INTRODUCTION: According to a United Nations report, India’s population in 2019 was predicted to be 136.6 crores, with 80.5 percent Hindus, 13.4% Muslim, 2.3 percent Christians, 1.9 percent Sikhs, 0.8 percent Buddhists, 0.4 percent Jains, and 0.6 percent others. As a result, minorities are a group of individuals who are isolated from society simply because another group of people is larger, and minority groups are in a non-dominant position compared to a majority group. As a result, they feel oppressed, and such feelings are understandable in a democratic democracy.
The term ‘minority’ is derived from the Latin word “minor,” which is combined with the suffix “ity” to signify “little in number.” The United Nations defines minorities as “any group or society that is socially, politically, or economically non-dominant and inferior in the population.” The term “minority” is not specified anywhere in India’s constitution.
HISTORICAL BACKGROUND BEHIND THE PROTECTION OF MINORITY RIGHTS UNDER THE CONSTITUTION: Invasions in Ancient and Medieval India resulted in the formation of minority communities such as Muslims, Anglo-Indians, Christians, and others. Because of the migration of populations fleeing religious persecution, such as Parsis, and the British colonial power’s Divide and Rule policy, India has become a melting pot of minorities. On the 13th of December 1946, Pandit Jawaharlal Nehru proposed an objective motion in the Constituent Assembly, which was unanimously adopted on the 22nd of January 1947, establishing a protection mechanism for minority communities, depressed backward classes, and tribal areas of the country.

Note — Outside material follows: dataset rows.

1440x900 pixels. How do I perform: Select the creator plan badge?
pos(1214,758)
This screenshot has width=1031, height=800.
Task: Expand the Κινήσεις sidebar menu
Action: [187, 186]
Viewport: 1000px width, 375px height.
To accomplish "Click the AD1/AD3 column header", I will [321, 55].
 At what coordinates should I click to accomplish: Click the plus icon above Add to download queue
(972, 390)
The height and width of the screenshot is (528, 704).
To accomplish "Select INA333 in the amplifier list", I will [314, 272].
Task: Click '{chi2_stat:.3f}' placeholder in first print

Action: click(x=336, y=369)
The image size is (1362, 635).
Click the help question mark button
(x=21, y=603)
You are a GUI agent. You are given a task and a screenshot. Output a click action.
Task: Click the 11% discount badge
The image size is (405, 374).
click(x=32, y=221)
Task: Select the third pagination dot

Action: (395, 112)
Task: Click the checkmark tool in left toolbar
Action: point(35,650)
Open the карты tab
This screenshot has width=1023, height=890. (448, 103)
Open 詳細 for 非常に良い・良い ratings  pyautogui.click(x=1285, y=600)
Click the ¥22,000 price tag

In 1948, the Constitutional drafting committee formulated a series of articles and laws under the heading “Special Provisions Relating to Minorities” in section XIV of the article 292-301. Minority special rights laws were significantly changed, and minorities now have no special rights other than cultural and educational rights. The constitution of India, which was enacted by the Constituent Assembly of India in November 1949 and entered into force on January 26, 1950, did not include any reservations for religious minorities in legislative bodies or public services, as was initially envisioned.
In India, minority rights protect persons against discrimination based on their ethnic, cultural, linguistic, or religious identity. Minority members must be able to learn and use their native language, use their own names, and maintain and openly express their identity. As a result, minority rights ensure equality before the law, basic freedom protection, non-discrimination and protection against violence based on identity, participation in political and public life, and opportunities for collaboration with other communities and organizations within and across borders. Minority rights are inextricably linked to human rights. They encourage tolerance and acceptance of differences. Their goal is to ensure that minorities and majorities coexist peacefully and work together to create a brighter future.
CONSTITUTIONAL RIGHTS ACCORDED TO MINORITIES: Article 30(1) allows linguistic or religious minorities two rights- (a) the right to create, and (b) the right to run educational institutions of their choice.
Article 30(2) prohibits the state from discriminating against any educational institution that is managed by a linguistic or religious minority while awarding aid to educational institutions. It states that the state shall not discriminate against any educational institution because it is managed by a minority, whether on the basis of religion or language while awarding aid to educational institutions.
Article 30 provides protection to minorities in order to preserve and strengthen the country’s integrity and unity. The commonness of Indian boys and girls shall be developed in the field of general secular education. Through the means of education, this is done in the real spirit of liberty, equality, and fraternity. If minorities are not granted protection under Article 30, they would feel alienated and separate. For our compatriots to live in the entire, general secular education will open doors of awareness and act as a natural light of mind.
In Ahmedabad St. Xaviers College v. the State of Gujarat, the Supreme Court stated that the spirit of Article 30(1) is the nation’s conscience and that minorities, religious and linguistic, are not prohibited from establishing and administering educational institutions of their choice for the purpose of providing their children with the best general education possible to help them grow into complete men.
CONCLUSION: Minorities should never feel oppressed in a free democracy like India. To summarize, the constitution’s requirements to protect minorities’ rights from operation warden discrimination are quite important. The civilized quality of a country should not be assessed by how it treats minorities, as Mahatma Gandhi correctly stated. Though India’s track record in this area since independence does not appear to be promising, we nevertheless hope that the democratic values enshrined in the Indian Constitution’s preamble may one day become a reality for minorities as well.